GILLILAND: Estimates of how many people disappeared during Argentina's dictatorship continue to be blurry. And that is a sign of the dictatorship's success in its mission to not only commit these crimes but obscure the evidence of them such that the exact number of desaparecidos will likely never be known. The most widely accepted estimate that is promoted by human rights groups in Argentina is 30,000. And the abuelas estimate that among these 30,000 Argentines that were disappeared, there were hundreds of pregnant women, and 500 babies were stolen.

PFEIFFER: The work these women were doing to publicize this was emotionally agonizing. It was also dangerous. It also involved complicated investigative work. I'm thinking, what drove them to do this?

GILLILAND: There was a force within them that was much stronger than fear, and that was the love for their children who had disappeared and also their yearning for their grandchildren, the only remnants of their children that were left on the Earth. And so these forces overwhelmed their fear and drove them forward, even when they recognized that doing so was immensely dangerous and they might face the same fate as their children had for doing it.

PFEIFFER: At the same time these terrifying kidnappings were happening - sometimes in broad daylight, people snatched off the street - Buenos Aires was this cosmopolitan city.

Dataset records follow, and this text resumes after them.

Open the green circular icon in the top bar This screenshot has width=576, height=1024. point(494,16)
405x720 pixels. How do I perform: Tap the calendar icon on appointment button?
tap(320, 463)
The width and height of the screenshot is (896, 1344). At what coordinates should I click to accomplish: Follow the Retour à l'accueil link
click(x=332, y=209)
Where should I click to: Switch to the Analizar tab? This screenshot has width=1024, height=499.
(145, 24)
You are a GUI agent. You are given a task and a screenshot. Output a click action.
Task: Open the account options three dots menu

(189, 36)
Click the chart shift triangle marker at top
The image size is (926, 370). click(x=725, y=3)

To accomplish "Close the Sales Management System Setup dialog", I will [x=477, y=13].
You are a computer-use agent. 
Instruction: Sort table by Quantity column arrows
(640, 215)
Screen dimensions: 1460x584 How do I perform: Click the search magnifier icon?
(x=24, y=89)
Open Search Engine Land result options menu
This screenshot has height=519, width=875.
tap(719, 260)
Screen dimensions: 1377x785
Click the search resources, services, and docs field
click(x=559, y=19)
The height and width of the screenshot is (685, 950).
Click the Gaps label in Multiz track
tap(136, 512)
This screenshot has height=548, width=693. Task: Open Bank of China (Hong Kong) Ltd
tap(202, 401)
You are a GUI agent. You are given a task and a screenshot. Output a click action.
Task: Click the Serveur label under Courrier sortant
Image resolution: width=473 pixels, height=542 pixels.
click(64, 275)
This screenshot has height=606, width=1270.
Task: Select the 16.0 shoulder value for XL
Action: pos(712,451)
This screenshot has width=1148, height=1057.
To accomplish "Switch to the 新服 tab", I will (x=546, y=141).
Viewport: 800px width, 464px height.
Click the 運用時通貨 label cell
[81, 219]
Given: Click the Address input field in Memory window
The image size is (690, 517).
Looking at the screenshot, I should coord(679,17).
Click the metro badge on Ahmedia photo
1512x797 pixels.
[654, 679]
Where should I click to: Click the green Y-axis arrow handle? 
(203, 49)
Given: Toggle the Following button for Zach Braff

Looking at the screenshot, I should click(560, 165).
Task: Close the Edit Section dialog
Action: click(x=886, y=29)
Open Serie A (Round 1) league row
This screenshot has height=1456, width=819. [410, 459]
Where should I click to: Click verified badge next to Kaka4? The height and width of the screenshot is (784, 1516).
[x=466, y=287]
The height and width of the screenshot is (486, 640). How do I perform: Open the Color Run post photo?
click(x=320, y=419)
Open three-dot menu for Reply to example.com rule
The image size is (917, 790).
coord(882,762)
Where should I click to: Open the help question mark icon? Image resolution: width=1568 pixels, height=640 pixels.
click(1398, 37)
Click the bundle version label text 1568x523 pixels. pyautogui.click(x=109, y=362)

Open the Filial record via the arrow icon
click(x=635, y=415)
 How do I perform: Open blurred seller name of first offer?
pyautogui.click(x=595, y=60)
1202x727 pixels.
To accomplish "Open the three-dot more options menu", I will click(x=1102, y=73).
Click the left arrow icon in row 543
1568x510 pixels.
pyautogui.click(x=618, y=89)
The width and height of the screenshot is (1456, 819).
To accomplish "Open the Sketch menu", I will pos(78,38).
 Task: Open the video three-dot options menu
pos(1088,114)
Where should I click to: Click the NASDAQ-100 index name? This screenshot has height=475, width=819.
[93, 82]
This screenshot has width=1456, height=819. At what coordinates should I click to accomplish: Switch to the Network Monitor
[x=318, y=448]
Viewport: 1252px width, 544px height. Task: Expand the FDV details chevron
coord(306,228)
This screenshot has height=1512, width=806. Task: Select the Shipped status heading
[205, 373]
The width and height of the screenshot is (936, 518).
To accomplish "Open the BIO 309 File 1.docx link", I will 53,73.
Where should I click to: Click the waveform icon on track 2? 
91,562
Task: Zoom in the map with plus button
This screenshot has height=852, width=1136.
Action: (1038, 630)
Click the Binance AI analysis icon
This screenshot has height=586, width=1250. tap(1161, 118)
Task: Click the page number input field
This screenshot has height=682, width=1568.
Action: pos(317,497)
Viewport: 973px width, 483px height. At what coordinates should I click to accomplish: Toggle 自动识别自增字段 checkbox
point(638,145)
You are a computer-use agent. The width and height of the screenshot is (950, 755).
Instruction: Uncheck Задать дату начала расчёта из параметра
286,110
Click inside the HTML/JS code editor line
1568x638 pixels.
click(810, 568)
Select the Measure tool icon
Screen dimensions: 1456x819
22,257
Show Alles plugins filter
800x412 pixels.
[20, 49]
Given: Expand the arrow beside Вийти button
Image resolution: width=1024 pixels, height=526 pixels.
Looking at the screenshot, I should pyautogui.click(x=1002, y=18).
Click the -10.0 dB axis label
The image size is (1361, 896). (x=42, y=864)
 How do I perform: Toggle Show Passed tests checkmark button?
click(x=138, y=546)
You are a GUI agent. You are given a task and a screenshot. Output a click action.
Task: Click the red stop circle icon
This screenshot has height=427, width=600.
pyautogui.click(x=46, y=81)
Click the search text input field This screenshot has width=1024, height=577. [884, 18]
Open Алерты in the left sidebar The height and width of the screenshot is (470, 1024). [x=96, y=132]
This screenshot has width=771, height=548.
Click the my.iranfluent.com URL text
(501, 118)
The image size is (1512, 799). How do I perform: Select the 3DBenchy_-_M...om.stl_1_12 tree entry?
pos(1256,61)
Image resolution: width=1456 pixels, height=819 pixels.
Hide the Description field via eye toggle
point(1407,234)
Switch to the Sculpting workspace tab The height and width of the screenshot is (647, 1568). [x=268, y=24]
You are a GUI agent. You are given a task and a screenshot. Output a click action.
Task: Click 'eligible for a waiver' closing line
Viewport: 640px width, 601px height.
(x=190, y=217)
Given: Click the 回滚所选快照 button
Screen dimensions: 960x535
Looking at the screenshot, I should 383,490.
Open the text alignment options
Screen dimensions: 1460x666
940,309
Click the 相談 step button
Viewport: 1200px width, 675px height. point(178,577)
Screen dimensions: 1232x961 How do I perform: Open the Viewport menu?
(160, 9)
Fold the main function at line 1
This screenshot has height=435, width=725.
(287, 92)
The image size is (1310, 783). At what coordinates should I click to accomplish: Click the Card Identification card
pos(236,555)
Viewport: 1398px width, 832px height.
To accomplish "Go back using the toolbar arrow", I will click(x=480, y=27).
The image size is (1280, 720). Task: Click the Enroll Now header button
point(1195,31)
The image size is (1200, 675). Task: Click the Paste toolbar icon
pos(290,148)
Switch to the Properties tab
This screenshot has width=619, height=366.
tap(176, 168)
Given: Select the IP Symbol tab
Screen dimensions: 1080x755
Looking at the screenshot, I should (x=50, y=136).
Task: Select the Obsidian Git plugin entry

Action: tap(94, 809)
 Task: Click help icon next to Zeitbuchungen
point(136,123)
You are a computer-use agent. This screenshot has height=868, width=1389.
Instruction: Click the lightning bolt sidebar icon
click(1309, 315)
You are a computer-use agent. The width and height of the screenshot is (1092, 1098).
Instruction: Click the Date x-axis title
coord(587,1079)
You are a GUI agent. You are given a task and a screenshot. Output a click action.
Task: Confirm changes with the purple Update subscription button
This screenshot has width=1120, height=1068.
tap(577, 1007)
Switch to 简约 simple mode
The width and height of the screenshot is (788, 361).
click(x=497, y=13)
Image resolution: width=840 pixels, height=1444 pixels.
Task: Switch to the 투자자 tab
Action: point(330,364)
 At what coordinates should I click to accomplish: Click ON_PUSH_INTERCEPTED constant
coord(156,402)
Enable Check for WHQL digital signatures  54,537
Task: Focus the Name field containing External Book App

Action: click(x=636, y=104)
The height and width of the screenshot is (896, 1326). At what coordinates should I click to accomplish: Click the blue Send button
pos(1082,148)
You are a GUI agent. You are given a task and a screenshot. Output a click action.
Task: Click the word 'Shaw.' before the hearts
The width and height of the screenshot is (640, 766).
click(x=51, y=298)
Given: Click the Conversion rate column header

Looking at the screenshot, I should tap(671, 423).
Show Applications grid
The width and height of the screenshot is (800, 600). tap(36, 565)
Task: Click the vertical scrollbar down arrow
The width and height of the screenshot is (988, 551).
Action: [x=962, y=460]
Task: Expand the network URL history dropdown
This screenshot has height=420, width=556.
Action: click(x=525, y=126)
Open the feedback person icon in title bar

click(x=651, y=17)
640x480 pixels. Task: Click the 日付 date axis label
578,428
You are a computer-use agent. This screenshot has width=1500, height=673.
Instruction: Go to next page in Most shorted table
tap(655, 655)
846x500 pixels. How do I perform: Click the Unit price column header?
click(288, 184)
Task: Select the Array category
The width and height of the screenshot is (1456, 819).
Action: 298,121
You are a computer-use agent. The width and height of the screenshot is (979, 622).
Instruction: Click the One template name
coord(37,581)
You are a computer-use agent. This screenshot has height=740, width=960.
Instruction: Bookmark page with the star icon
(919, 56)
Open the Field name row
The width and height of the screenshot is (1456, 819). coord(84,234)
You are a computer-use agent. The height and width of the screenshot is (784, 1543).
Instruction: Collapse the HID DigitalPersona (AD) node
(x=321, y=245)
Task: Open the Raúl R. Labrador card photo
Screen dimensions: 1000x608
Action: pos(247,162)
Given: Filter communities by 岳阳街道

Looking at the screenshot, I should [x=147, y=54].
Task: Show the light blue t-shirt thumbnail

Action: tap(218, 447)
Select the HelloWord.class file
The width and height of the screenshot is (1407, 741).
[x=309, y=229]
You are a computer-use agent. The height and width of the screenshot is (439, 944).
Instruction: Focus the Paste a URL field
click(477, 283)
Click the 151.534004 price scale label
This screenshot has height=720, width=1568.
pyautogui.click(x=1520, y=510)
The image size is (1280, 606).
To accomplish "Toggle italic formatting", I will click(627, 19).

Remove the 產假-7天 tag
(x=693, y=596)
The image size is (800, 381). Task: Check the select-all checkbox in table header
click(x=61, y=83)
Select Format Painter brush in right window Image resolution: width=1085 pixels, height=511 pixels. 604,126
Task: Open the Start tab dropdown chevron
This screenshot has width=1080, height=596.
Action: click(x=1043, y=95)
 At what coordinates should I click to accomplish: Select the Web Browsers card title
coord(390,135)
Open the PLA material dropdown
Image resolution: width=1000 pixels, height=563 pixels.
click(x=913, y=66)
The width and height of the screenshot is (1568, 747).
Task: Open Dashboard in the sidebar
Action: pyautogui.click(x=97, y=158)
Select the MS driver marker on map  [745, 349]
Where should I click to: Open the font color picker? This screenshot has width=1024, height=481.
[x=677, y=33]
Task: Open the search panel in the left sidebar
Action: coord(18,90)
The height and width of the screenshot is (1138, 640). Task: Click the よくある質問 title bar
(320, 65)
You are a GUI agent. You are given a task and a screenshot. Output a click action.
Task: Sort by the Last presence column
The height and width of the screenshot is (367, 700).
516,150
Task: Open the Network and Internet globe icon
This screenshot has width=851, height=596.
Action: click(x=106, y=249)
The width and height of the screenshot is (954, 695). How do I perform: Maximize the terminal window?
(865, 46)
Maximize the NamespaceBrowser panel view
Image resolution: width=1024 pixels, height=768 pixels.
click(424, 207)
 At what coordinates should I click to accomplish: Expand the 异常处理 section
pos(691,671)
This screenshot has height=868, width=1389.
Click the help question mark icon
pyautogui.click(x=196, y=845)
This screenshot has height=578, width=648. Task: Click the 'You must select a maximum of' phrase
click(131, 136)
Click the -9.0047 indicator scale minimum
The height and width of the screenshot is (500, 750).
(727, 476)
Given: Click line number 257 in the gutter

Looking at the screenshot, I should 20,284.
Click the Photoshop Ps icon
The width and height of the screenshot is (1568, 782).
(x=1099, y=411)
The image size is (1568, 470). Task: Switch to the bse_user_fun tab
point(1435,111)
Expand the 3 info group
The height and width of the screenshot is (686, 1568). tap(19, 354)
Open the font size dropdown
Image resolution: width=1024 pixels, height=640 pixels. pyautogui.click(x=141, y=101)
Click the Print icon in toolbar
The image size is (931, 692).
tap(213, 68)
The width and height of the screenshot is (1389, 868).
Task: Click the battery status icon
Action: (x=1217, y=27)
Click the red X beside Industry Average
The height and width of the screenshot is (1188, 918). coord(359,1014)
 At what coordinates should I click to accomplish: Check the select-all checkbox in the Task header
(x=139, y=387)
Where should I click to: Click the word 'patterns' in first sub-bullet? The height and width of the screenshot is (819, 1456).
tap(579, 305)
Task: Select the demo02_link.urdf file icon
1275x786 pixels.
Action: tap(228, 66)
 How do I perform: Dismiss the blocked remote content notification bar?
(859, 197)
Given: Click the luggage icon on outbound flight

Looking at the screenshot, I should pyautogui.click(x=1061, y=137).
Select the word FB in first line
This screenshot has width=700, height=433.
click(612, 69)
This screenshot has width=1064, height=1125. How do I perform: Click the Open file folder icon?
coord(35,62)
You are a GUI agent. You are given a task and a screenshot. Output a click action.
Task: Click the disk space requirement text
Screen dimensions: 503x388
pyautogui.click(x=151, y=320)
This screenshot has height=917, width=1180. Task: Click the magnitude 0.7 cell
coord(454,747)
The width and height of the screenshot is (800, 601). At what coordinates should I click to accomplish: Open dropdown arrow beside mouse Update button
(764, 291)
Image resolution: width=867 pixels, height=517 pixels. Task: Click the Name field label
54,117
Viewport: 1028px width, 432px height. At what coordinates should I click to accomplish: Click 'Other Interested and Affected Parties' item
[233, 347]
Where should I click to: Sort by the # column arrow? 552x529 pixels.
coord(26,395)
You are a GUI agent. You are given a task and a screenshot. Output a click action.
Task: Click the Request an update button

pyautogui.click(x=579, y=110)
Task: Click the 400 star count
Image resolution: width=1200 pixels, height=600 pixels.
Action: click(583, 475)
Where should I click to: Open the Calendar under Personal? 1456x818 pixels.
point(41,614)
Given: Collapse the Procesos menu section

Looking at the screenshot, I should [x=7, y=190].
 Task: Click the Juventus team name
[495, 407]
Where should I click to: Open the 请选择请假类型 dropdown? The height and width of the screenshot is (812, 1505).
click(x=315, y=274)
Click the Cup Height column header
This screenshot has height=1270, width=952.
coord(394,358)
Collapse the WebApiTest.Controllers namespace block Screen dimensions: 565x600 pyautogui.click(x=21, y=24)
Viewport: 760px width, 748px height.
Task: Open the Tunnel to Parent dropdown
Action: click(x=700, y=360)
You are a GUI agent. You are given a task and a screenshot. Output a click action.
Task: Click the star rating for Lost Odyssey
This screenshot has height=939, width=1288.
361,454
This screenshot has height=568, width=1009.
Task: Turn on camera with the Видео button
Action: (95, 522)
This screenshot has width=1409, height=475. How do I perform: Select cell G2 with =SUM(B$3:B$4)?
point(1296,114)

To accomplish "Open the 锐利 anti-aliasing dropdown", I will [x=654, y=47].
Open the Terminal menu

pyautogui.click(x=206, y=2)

The two images don't match. You even wrote about what you call the illusion of Argentina as a cultured place full of civilized people. How do you explain that disconnect?

GILLILAND: The military's mission was to purge Argentina of anyone that it deemed, quote, "to have ideas that were contrary to Western and Christian civilization." But it didn't want evidence of that purge to reach the outside world - either to reach Argentina or to reach the international community. And in order to commit this purge quietly, it relied on disappearances. And so instead of killing people and keeping records of those extrajudicial murders, the military's main manner of killing people was to sedate them, load them into planes, strip them of their clothing, and then fly up above the river - the wide and powerful river - the Rio de la Plata that runs next to Buenos Aires, and push them out over the river so that the current would take their bodies away.

PFEIFFER: Right. These are death flights - just appalling.